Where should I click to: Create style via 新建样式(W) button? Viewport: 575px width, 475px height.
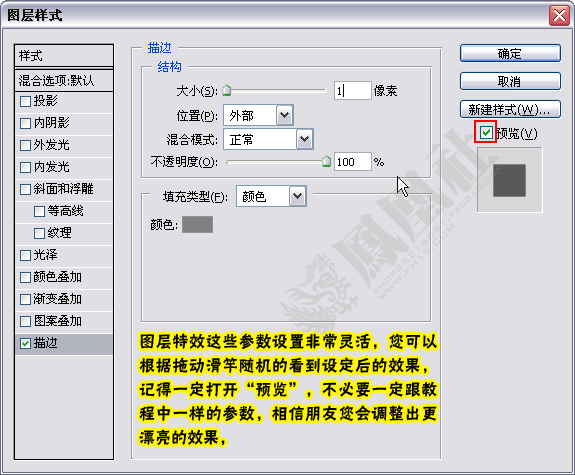(510, 109)
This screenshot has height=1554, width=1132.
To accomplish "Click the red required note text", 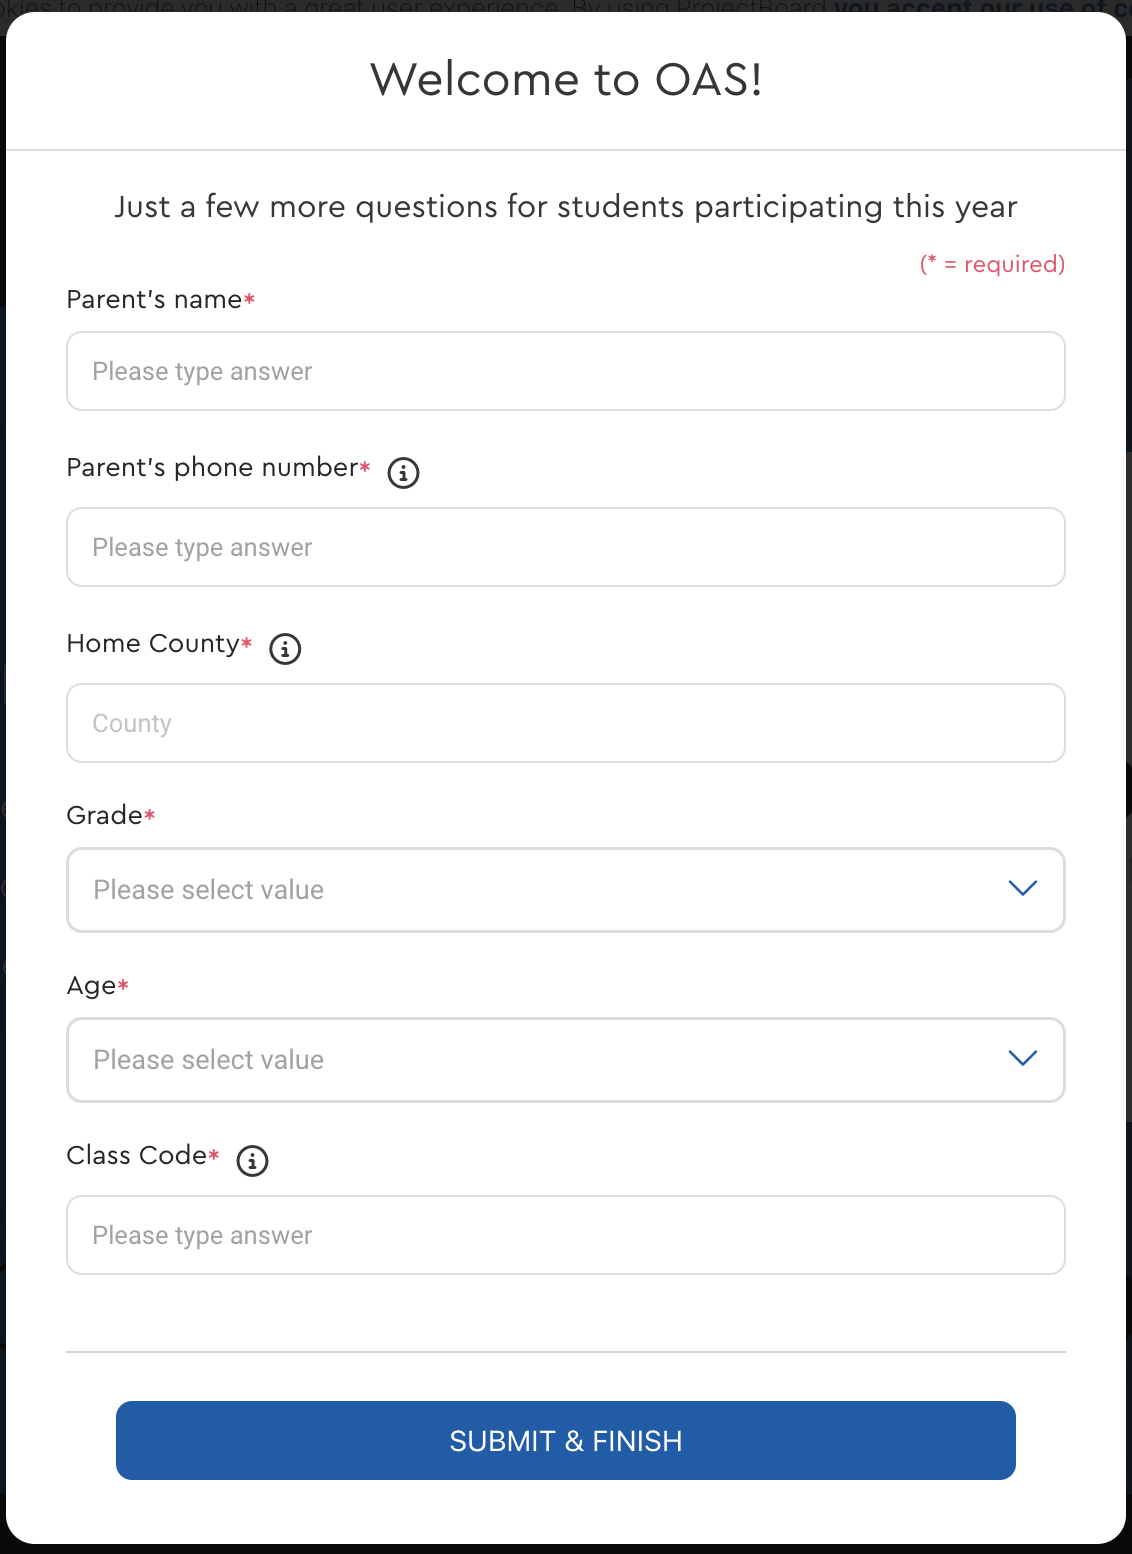I will pos(993,264).
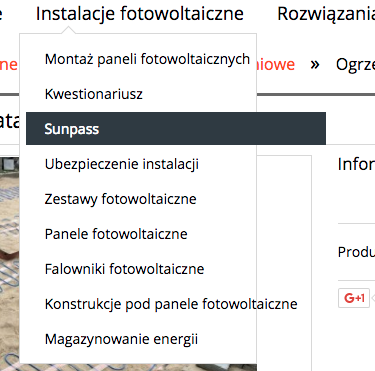Select the 'Infor' section heading

[356, 164]
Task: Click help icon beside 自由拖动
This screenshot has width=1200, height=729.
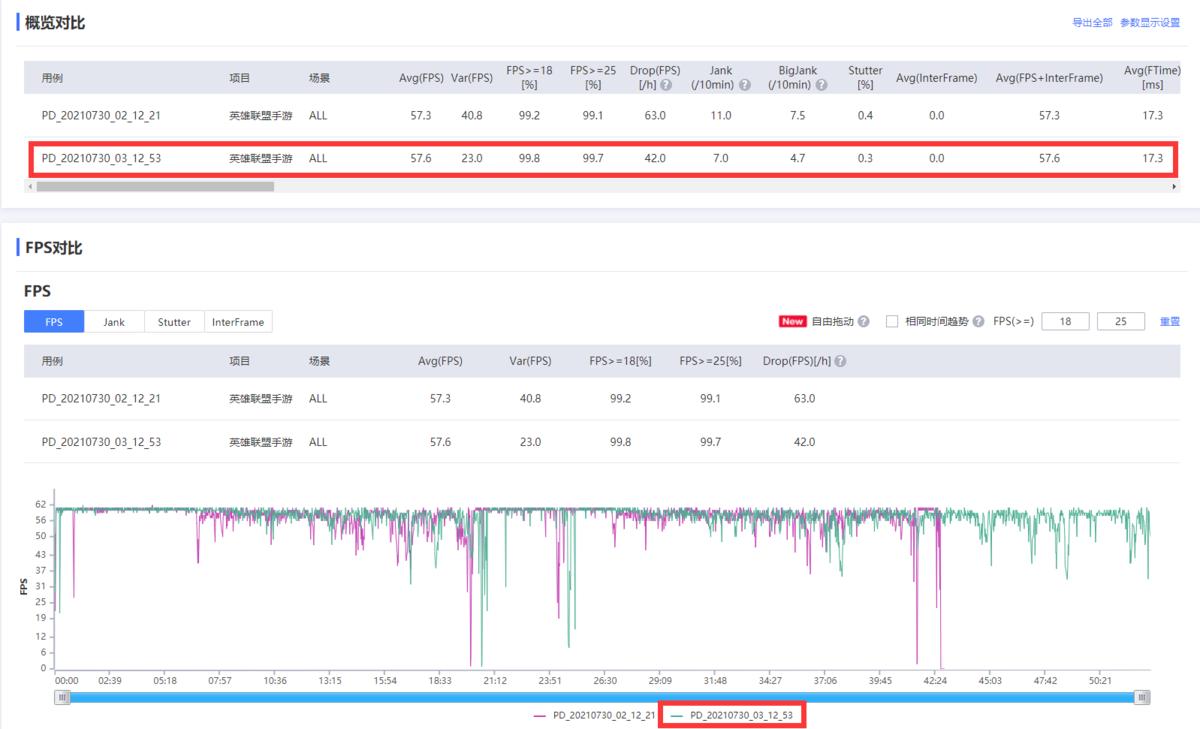Action: [x=863, y=322]
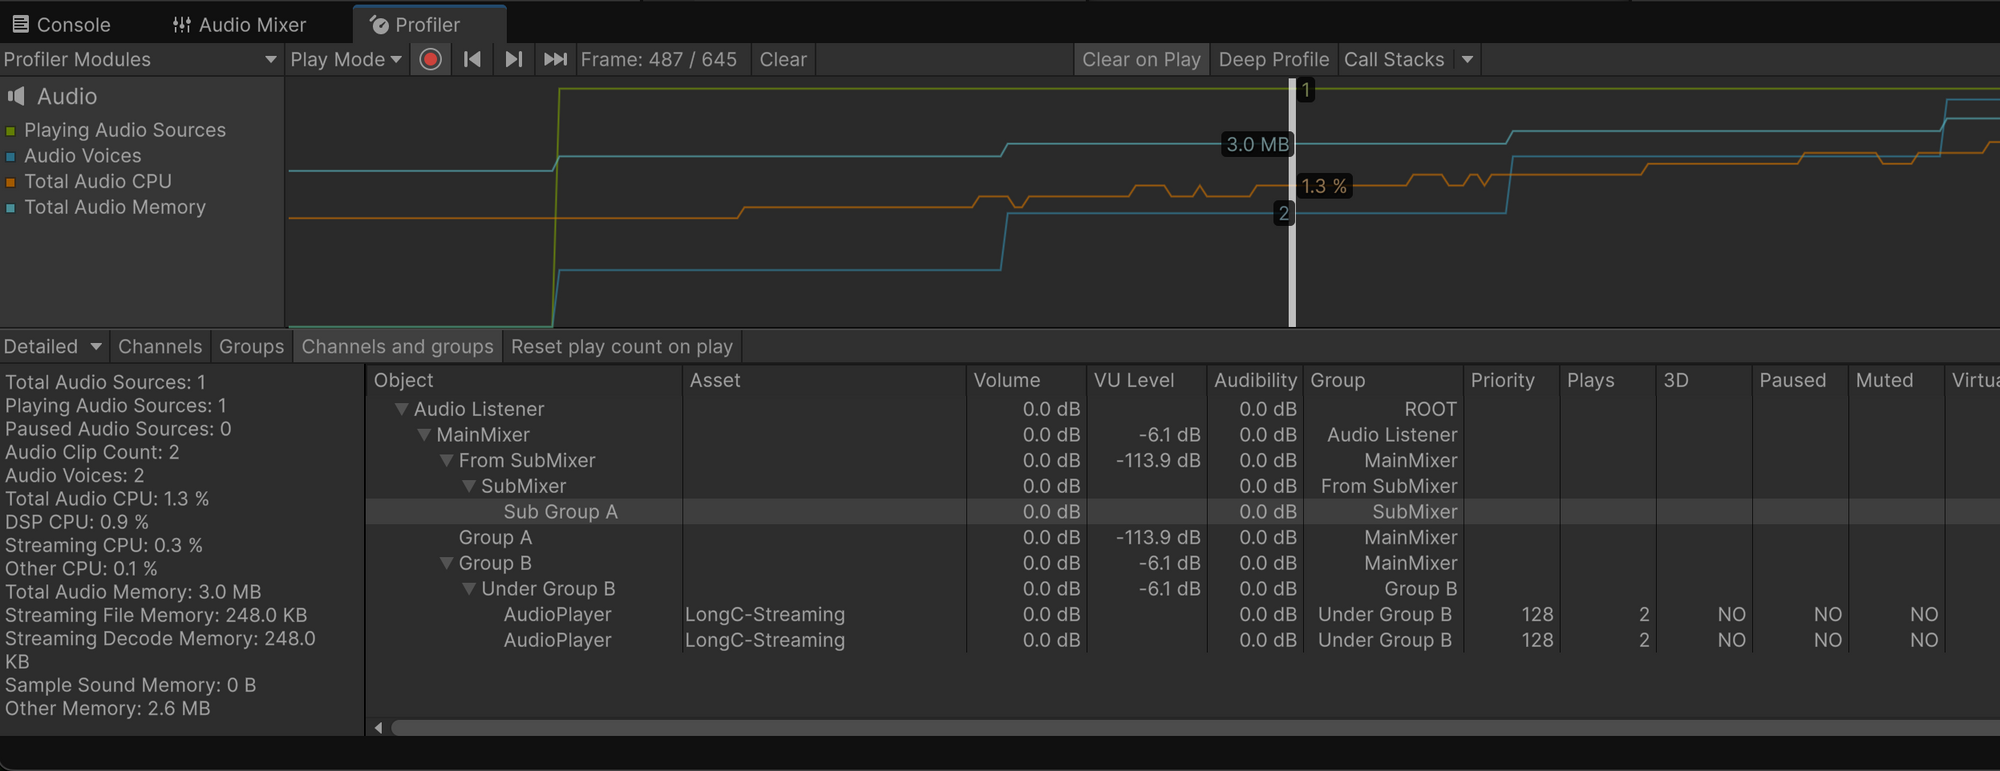Click the red Record button in Profiler toolbar
This screenshot has height=771, width=2000.
point(430,59)
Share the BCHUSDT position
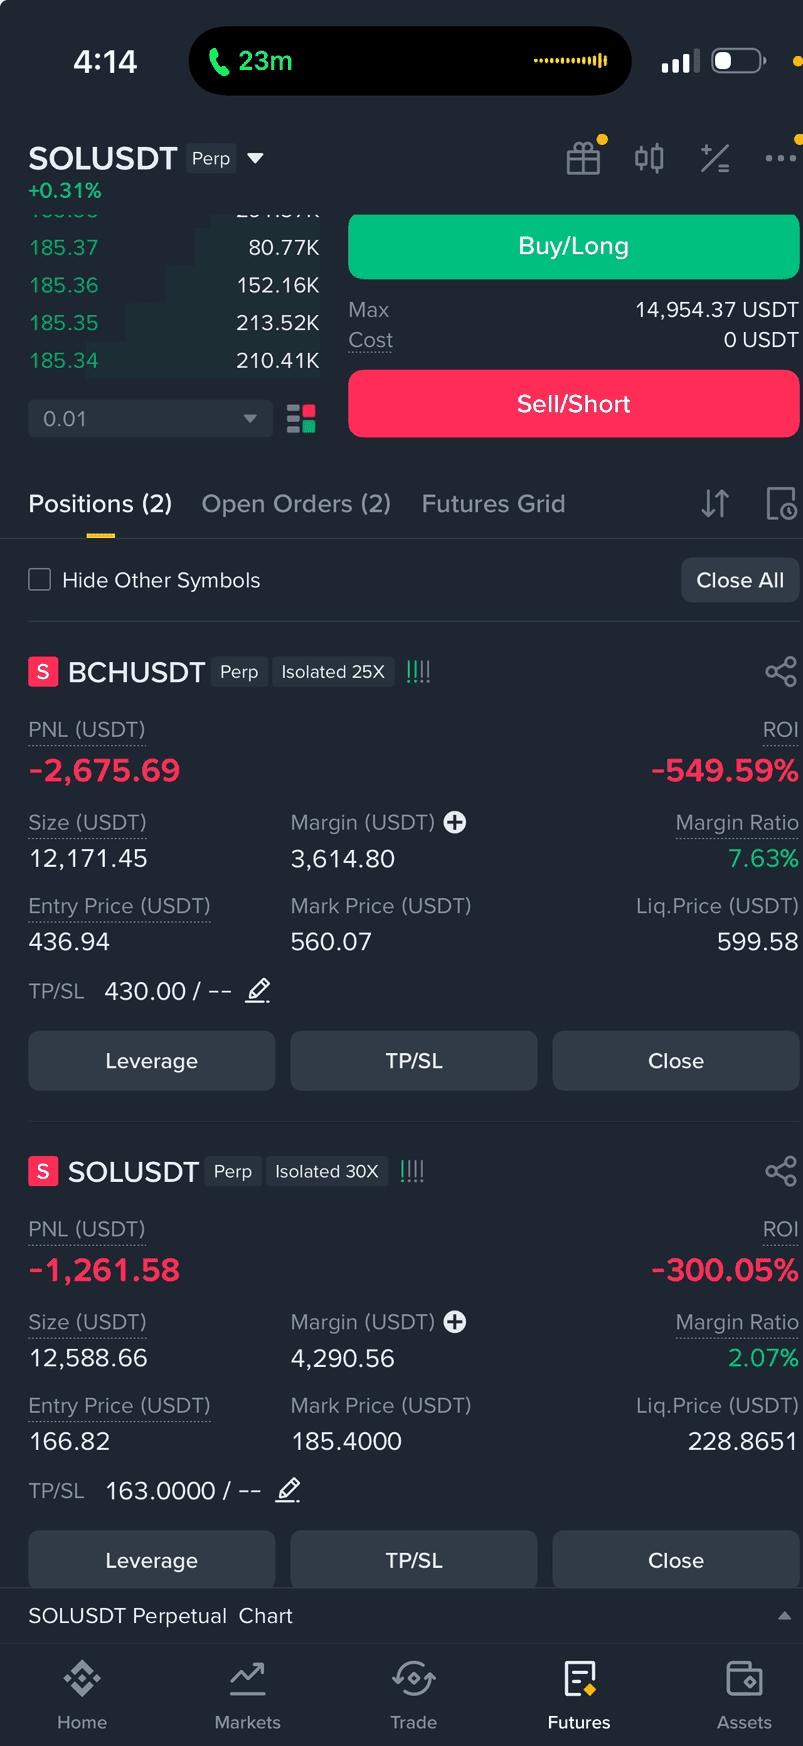Screen dimensions: 803x1746 coord(781,672)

++++++++++

▶ WHAT THE TASK ASKS:
Recast the listing as a Markdown table with the columns Row and Content. Begin at the line that has "Task: Click help icon beside 自由拖动" and continue through the last line of the listing, skipping blank lines and leaving out the pictures.

▶ FINAL RESULT:
| Row | Content |
|---|---|
| 1 | Task: Click help icon beside 自由拖动 |
| 2 | This screenshot has width=1200, height=729. |
| 3 | Action: [x=863, y=322] |
| 4 | Click the red Record button in Profiler toolbar |
| 5 | This screenshot has height=771, width=2000. |
| 6 | point(430,59) |
| 7 | Share the BCHUSDT position |
| 8 | Screen dimensions: 803x1746 coord(781,672) |